Rafine Sofra tuzları sayesinde Bedenimiz tuz yönünden eksik
kalırken sodyum klorür yönünden fazlaca doyum yaşamaktadır. Yaklaşık tuz
tüketimimiz günlük 0, yirmi gramın altına düşerse, tuz ihtiyacımız şiddetlenir.
Amerika ' da günlük tuz tüketimi 11, üç gram ile 19, 8gram içerisindedir. Fakat
bedenden atılan tuz yaşa, cinsiyete, bünye e göre beş gram ile 7 gram
içerisindedir. Bedenimiz rafine sofra tuzunu hücre zehri, yapay madde olarak
görür hemde kendisini korumak amacıyla onu imha etmeye çalışır.
Bu fazla yüklenme organlar üstünde çok salgıya yol açar.
Böylelikle zaten tuzlu besinlere tuz attığımızda bünye ihtiyacından daha çok
tuza haiz olur. Bu defa Bedenimiz çok tuzu atmayı dener. Su molekülleri sodyum
klorürü sodyum ile klorür olarak ayrıştırmaya başlar. Bu süreçte hücrelerdeki
sular alınır hemde bünye zarar görür. Bununla beraber su kaybeden bünye
hücreleri ölür. Rafine Sofra Tuzu Tüketmek'in Neticeleri Geniş rafine sofra
tuzlarını kullanmak fazla asidik ödeme, bünye dokusunda fazla sıvı oluşumuna
ile selülite sebep olur. Hekimlerin tuzdan sakının demesinin sebebi budur. Her
bedenden atılamayan 1 gram tuz uğruna bünye tuzu ayrıştırmak amacı ile 23
derece daha çok hücre sıvısı kullanmaktadır. Şayet sodyum klorür hala yüksekse,
sofra tuzu tekrardan geri kristalleşir, parçalanamaz hemde imha edilemez. Bünye
çok tuzu atmak amacıyla hayvansal proteinleri kullanabilmektedir.

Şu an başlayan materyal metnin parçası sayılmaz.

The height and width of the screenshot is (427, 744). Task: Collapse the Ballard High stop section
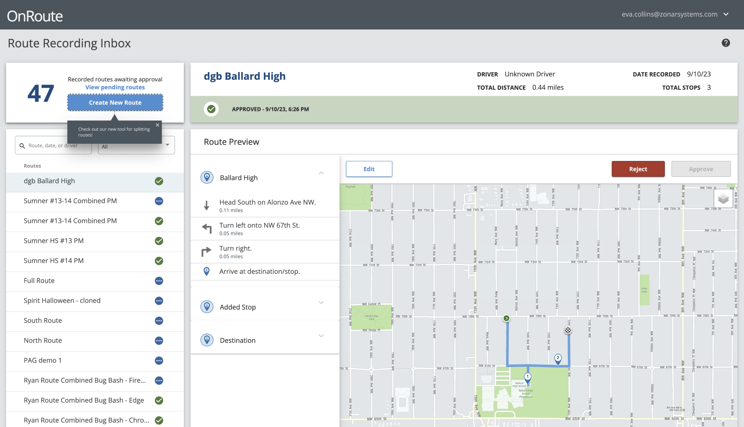pos(321,173)
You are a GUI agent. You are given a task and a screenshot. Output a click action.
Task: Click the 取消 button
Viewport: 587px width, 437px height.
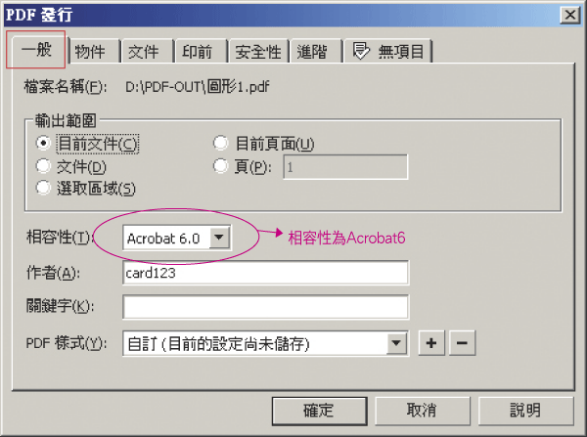click(x=423, y=411)
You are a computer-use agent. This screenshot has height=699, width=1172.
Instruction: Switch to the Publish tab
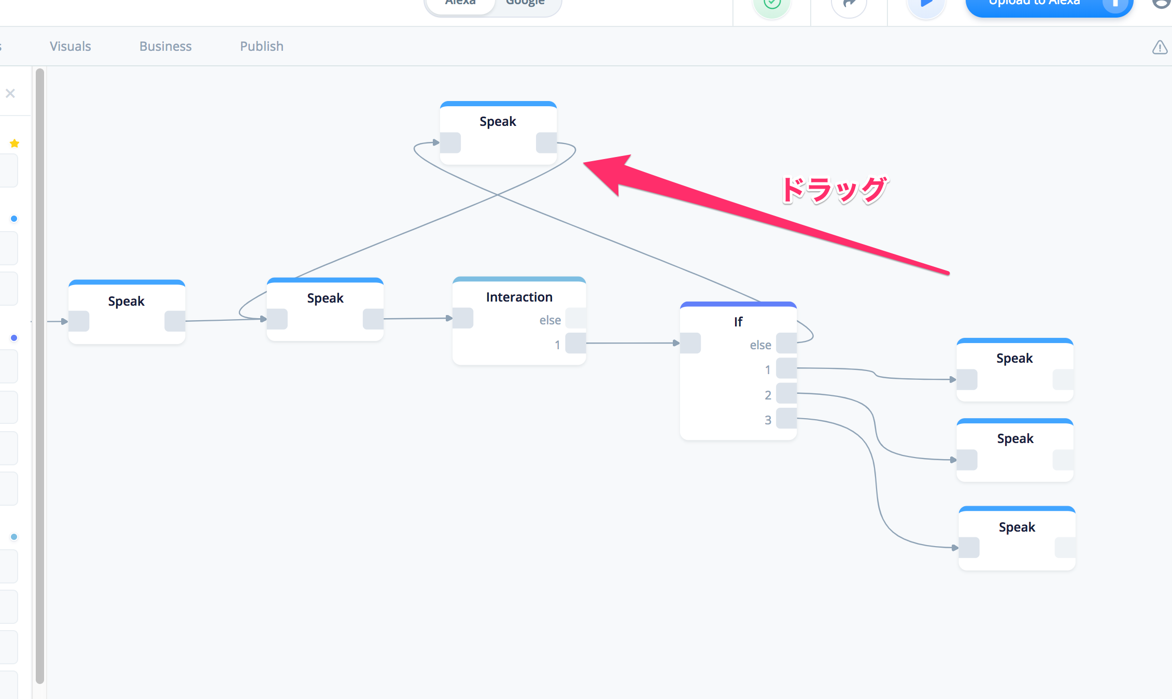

Bu proteinleri çok tuzu atmak amacıyla kullanan bünye ürik
asit üretir. Şayet bünye ürik asidi atamazsa, tekrar kristalleşen tuz
parçacıkları kemiklerde ile eklemlerde depolanmaya başlar. Bu hal artrit, gut,
böbrek ile safra kesesi taşı benzeri çeşitli romatizma çeşitlerine neden olur.
Bu bir daha kristalleşme bünyeyi onarılamaz hasarlardan korumak uğruna 1 yara
bandı görevi görür. Fakat Epey zamanda bu maddeler bünyeyi zehirler.